==== Recorded information

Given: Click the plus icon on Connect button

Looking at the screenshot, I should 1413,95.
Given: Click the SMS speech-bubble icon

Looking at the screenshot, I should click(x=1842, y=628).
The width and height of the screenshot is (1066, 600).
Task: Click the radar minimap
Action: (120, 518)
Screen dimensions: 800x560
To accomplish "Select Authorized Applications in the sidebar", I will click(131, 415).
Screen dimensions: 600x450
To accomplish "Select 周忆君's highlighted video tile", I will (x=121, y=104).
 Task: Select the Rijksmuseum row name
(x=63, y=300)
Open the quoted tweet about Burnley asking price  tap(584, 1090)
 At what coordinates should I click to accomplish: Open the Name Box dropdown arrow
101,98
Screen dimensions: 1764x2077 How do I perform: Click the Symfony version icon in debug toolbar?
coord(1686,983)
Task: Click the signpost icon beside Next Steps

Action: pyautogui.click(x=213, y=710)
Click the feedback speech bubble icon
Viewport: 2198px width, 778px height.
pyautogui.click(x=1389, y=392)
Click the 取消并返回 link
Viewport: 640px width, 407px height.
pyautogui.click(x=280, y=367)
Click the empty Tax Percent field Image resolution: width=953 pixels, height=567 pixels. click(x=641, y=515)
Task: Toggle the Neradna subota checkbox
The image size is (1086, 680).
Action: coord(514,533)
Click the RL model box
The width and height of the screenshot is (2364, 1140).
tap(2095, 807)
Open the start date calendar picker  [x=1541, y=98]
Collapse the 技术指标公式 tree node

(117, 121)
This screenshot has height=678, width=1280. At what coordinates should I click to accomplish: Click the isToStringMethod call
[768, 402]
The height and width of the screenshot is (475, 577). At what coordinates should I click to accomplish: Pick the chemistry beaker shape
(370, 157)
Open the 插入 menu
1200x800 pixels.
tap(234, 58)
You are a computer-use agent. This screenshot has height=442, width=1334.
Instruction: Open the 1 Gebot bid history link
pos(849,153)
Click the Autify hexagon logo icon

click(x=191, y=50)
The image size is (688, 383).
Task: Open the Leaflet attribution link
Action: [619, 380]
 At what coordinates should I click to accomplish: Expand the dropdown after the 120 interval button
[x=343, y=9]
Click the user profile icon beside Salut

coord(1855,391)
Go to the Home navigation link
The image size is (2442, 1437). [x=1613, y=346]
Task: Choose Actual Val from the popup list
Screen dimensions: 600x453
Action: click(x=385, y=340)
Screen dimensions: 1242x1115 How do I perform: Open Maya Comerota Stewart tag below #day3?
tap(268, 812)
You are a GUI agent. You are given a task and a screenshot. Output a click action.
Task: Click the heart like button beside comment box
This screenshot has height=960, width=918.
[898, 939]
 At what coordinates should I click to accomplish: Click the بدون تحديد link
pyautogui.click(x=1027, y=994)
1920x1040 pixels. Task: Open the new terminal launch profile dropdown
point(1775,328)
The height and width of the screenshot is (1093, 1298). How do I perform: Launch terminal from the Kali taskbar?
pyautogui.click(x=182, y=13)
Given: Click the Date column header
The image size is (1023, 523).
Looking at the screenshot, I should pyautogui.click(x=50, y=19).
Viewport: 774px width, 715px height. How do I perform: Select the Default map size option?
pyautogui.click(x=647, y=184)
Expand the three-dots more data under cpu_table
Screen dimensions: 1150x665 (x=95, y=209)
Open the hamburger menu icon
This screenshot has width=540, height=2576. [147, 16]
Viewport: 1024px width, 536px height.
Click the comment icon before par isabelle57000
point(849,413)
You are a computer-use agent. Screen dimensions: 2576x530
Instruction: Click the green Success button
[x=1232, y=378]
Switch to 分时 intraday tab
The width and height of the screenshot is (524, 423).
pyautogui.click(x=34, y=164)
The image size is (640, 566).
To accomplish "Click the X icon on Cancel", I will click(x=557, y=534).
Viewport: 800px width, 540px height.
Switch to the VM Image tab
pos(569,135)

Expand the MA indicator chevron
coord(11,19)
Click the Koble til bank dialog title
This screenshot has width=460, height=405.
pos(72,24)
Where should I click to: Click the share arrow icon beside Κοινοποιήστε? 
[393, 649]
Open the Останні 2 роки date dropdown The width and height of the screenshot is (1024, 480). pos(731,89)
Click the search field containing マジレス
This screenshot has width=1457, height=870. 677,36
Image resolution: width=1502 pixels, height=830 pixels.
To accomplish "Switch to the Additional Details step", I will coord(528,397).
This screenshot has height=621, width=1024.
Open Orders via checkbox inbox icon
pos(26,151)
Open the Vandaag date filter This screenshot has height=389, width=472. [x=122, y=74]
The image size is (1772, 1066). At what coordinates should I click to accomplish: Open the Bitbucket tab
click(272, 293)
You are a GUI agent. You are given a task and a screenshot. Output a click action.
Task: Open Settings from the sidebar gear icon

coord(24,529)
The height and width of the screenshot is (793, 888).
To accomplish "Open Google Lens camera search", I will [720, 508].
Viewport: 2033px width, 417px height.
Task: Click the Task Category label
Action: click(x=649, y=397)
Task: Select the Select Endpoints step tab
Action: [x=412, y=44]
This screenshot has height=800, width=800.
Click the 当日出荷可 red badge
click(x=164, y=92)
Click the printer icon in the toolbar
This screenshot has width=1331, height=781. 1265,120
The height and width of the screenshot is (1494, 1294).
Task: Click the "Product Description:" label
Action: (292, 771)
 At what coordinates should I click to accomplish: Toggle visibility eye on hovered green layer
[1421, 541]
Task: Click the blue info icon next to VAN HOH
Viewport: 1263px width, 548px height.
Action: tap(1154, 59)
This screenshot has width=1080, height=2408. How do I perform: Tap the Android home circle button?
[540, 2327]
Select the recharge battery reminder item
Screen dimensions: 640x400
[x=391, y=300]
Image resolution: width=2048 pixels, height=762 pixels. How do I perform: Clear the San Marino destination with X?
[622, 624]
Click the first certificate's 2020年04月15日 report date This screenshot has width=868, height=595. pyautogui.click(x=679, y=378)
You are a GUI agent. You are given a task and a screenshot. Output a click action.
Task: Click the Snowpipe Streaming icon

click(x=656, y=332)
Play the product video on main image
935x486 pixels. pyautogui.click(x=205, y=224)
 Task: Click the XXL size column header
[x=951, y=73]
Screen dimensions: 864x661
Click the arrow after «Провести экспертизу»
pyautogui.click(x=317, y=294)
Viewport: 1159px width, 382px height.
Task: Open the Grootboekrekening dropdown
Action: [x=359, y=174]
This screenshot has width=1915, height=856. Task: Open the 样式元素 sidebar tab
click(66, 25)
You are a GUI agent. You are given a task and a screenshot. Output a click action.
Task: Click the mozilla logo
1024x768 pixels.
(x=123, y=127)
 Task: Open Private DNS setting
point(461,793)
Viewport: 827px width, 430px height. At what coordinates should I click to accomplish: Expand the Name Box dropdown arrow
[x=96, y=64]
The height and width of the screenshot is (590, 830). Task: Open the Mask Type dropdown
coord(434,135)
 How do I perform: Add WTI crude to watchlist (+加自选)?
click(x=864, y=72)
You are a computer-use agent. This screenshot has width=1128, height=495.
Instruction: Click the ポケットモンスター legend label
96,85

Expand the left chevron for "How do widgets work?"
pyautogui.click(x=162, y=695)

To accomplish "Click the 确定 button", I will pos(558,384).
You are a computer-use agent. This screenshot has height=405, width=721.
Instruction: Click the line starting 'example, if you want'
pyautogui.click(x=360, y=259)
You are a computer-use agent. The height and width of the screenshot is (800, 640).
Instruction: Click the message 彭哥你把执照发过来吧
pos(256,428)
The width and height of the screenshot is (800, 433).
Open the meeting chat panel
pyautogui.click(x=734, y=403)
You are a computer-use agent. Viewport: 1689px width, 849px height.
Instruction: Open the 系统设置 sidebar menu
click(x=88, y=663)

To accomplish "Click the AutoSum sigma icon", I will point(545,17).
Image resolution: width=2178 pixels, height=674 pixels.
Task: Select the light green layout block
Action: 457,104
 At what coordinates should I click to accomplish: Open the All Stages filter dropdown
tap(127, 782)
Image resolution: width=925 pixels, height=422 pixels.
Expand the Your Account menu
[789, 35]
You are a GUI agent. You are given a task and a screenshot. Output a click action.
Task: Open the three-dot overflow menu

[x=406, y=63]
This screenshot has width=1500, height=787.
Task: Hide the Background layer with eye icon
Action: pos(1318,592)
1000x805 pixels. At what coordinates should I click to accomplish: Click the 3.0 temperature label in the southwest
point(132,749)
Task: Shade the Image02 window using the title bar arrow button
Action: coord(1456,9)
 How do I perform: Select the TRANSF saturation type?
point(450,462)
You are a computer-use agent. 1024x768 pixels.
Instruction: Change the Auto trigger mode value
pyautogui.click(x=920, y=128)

========

Prompt — Report how many lines of the records above contain the word "computer", and give only that number.

Exercise response — 7